• **DOCUMENT SEGMENT**:
.....
Life could exist on Saturn's moon Enceladus around hydrothermal vents similar to those found at the bottom of Earth's oceans, scientists believe.
The "exciting" discovery was made after the space probe Cassini flew through spray bursting from the moon's cracked icy surface.
Chemical analysis of the plume suggested conditions favourable for methanogenesis - the generation of methane by microbes that use hydrogen and carbon dioxide to obtain energy.
On Earth, methane-making bugs flourish in the vicinity of hydrothermal vents, fissures in the ocean floor that gush water heated by volcanic activity.
Like Jupiter's moon Europa, Enceladus is believed to be surrounded by a global watery ocean covered by thick ice.
In 2015, the American space agency's Cassini probe made a deep dive into a geyser-like plume of water and other material erupting from cracks in the south polar region of Enceladus.
The spacecraft's instruments registered molecular hydrogen and carbon dioxide, two ingredients critical for methanogenesis.
Hydrogen levels were high enough to imply a continual source, and were consistent with hydrothermal activity.
Writing in the journal Science, the US team led by Dr Hunter Waite, from the Southwest Research Institute in San Antonio, Texas, concluded: "Our analysis supports the feasibility of methanogenesis as an energy-releasing process that can occur over a wide range of geochemical conditions plausible for Enceladus' ocean."
However, the scientists pointed out that just because Enceladus has conditions suitable for methanogenesis, that does not prove anything is living there.
Leading British expert Professor Andrew Coates, from University College London, said: "This is an exciting and remarkable result which shows that Enceladus may actually be habitable.
"We know that the four requirements for life as we know it are liquid water, the right chemistry, a source of energy and enough time for life to develop.
"But now, we know that three of the four conditions are there on Enceladus - and this distant moon now joins Mars and Europa as the best potential locations for life beyond Earth in our solar system."
.....
• **PROBLEMS TO WORK ON**:
[1] Please copy the stretch of the Enceladus article from "Chemical analysis of" through "with hydrothermal activity." word for word.
[2] Carry on the Enceladus article from its final sentence.

• **ENTRIES SUPPLIED**:
.....
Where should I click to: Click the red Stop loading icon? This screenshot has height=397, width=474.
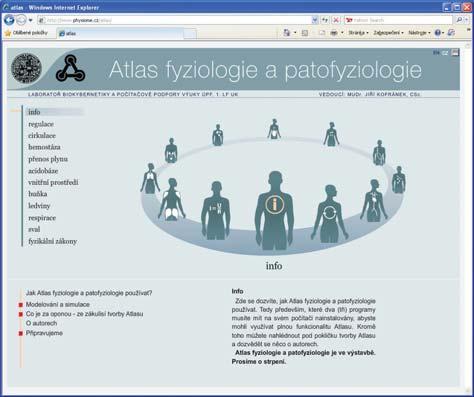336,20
.....
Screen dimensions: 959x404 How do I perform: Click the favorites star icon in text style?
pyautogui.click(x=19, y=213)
.....
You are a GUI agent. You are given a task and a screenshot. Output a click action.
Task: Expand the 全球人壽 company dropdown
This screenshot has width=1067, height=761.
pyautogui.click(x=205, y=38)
.....
• **TASK-BY-TASK OUTPUTS**:
[1]
Chemical analysis of the plume suggested conditions favourable for methanogenesis - the generation of methane by microbes that use hydrogen and carbon dioxide to obtain energy.
On Earth, methane-making bugs flourish in the vicinity of hydrothermal vents, fissures in the ocean floor that gush water heated by volcanic activity.
Like Jupiter's moon Europa, Enceladus is believed to be surrounded by a global watery ocean covered by thick ice.
In 2015, the American space agency's Cassini probe made a deep dive into a geyser-like plume of water and other material erupting from cracks in the south polar region of Enceladus.
The spacecraft's instruments registered molecular hydrogen and carbon dioxide, two ingredients critical for methanogenesis.
Hydrogen levels were high enough to imply a continual source, and were consistent with hydrothermal activity.

[2]
David Rothery, Professor of Planetary Geosciences at the Open University, said: "Life has not been discovered on Enceladus, but we do now have the last piece of evidence needed to demonstrate that life is possible there."
Professor Jeffrey Kargel, from the University of Arizona, US, said: "As the authors model and describe, the hydrogen gas does indeed appear to be a tell-tale signature of hydrothermal activity occurring on the seafloor.
"This finding does not mean that life exists there, but it makes life more plausible and potentially quite abundant if a fraction of the hydrogen is used to drive biology. The combination of volatiles is extremely interesting with regard to potential biology.
"It's a very exciting finding.
Enceladus, which is 502 kilometres (312 miles) across, is one of numerous moons orbiting Saturn, the largest of which, Titan, is bigger than the planet Mercury.
It has a rocky interior and icy surface with what is believed to be a salty ocean sandwiched between the two. Tidal heating caused by the moon's interaction with Saturn's powerful gravity prevents the ocean from freezing.
Soon after the Cassini orbiter began circling Saturn in 2005 it discovered water plumes venting into space from cracks at the moon's south pole.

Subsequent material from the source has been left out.